Attaquer le dossier des retraites sans relativiser le marqueur de l’âge et sans nous dire comment l’industrie va retrouver sa compétitivité ainsi que des capitaux souverains mobilisables est donc une illusion que seuls des commentateurs en mal de copie peuvent essayer de justifier.

Mais il me faut revenir sur les régimes spéciaux qui sont présentés comme le mal qu’il faut combattre en les présentant comme des avantages indus.

Il est des professions où l’âge limite est évidemment bas, les anciens sportifs professionnels se retrouvent dans le suivi des plus jeunes ou, avec l’argent qu’ils ont épargné pendant leur période de gloire, on les retrouve dans des commerces, nous vivons tous avec ce genre de souvenirs. Mais dans l’armée de métier par exemple on veut des jeunes sur le terrain et on ne peut en « recycler » dans les bureaux qu’en nombre limité, il y a donc un régime spécial qui permet de « dégraisser » la pyramide et à 40 ans on peut se retrouver en « retraite » ! C’est de la gestion des ressources humaines pour avoir la meilleure force de frappe. Les forces armées qui sont des forces d’intervention ne sont pas peuplées de soldats de 60 ans, ce serait la fin de notre sécurité ! Les militaires ont donc une seconde vie avec une rente due à leurs états de service antérieurs ! Pour un certain type de métier, on a donc substitué à la notion de vieillesse la notion de gestion optimale des ressources humaines, et cela fait un « régime spécial » parfaitement légitime et accepté par la population. On imagine les risques de disparition de l’Armée si elle n’était peuplée que de gérontes !

Dans les activités industrielles l’expansion d’une entreprise permet en général de gérer les ressources humaines et de faire monter les professionnels avec le secours de la formation permanente, mais un bon ouvrier ne fait pas forcément un bon chef d’atelier et l’usure à un poste déterminé est perceptible, la réalité est donc plus complexe que ce que pense un concepteur dans son bureau. Ce qui se passe dans l’armée je l’ai vécu avec les conducteurs de trains considérés par tous les politiques et commentateurs comme des « nantis » à cause de leur retraite possible à 52 ans. Ils sont désormais tout seuls dans un petit espace dans des machines qui foncent de 140 à 300 km/h suivant la signalisation et obsédés par les horaires. Ils ont un « sillon » octroyé sur une tranche horaire et toute négligence pénalise tous les départs suivants jusqu’à désorganiser tout le réseau. Ils doivent signaler par un mouvement des mains ou des pieds très fréquent qu’ils sont toujours vivants sous peine d’un arrêt automatique du train et fixent par ailleurs leur attention sur la voie.
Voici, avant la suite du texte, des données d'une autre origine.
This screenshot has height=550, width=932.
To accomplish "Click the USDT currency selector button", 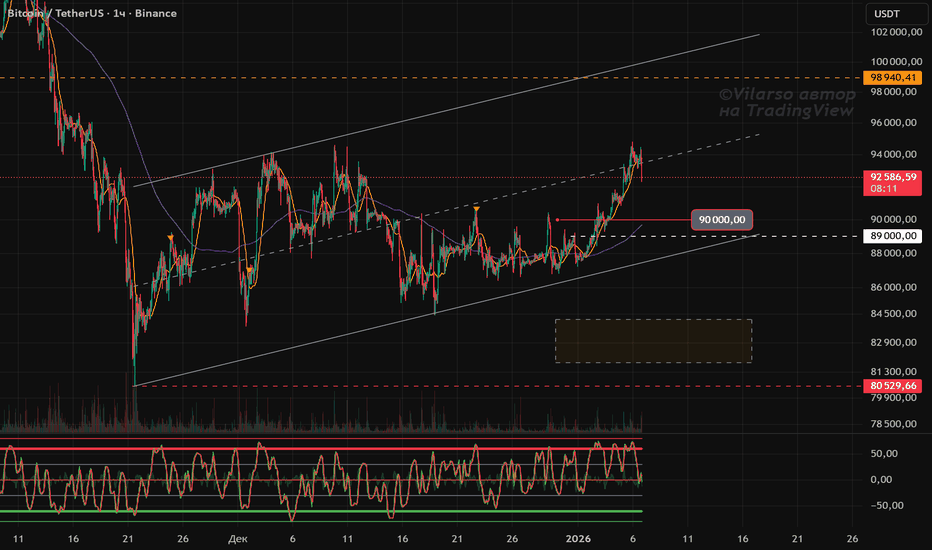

J’ai eu la chance d’expérimenter la conduite en tant que Président de la SNCF, et j’ai compris que pour la sécurité des passagers il valait mieux que les conducteurs se sentant usés prennent une retraite bien méritée. Encore un régime spécial, n’en déplaise à de nombreux écrits, parfaitement justifié, et le « reclassement » à l’intérieur de la grande maison n’est pas généralisable même si certains d’entre eux peuvent faire de merveilleux professeurs. Le problème est donc de savoir limiter à des professions un régime et ne pas l’étendre aux employés de bureaux.

Enfin, le service public dont la formation tient beaucoup dans le programme du conseil de la Résistance (CNR), la reconstruction du pays, a conduit à la notion de « salaire différé », c’est-à-dire que l’entrée au service de la collectivité se faisait à salaire réduit par rapport au privé, mais avec des perspectives de régime spécial de retraite, il y avait donc un avantage lié à un inconvénient, celui d’une embauche à bas salaire ! Revenir sur cette pratique est possible, mais aurait pour corollaire une augmentation immédiate du cout de services publics puisque les nouveaux entrants seraient payés plus et que les anciens continueraient à percevoir les salaires différés. Tous les services publics connaissent pour des raisons diverses des augmentations de couts, est-il vraiment nécessaire de faire bondir la note pour les usagers, les clients et les contribuables, j’en doute.

Prenons donc un peu de recul, et posons-nous d’abord les bonnes questions avant d’engager le pays dans des troubles supplémentaires pour des gains illusoires au profit d’une idéologie « égalitaire » contredite par les réalités de la vie.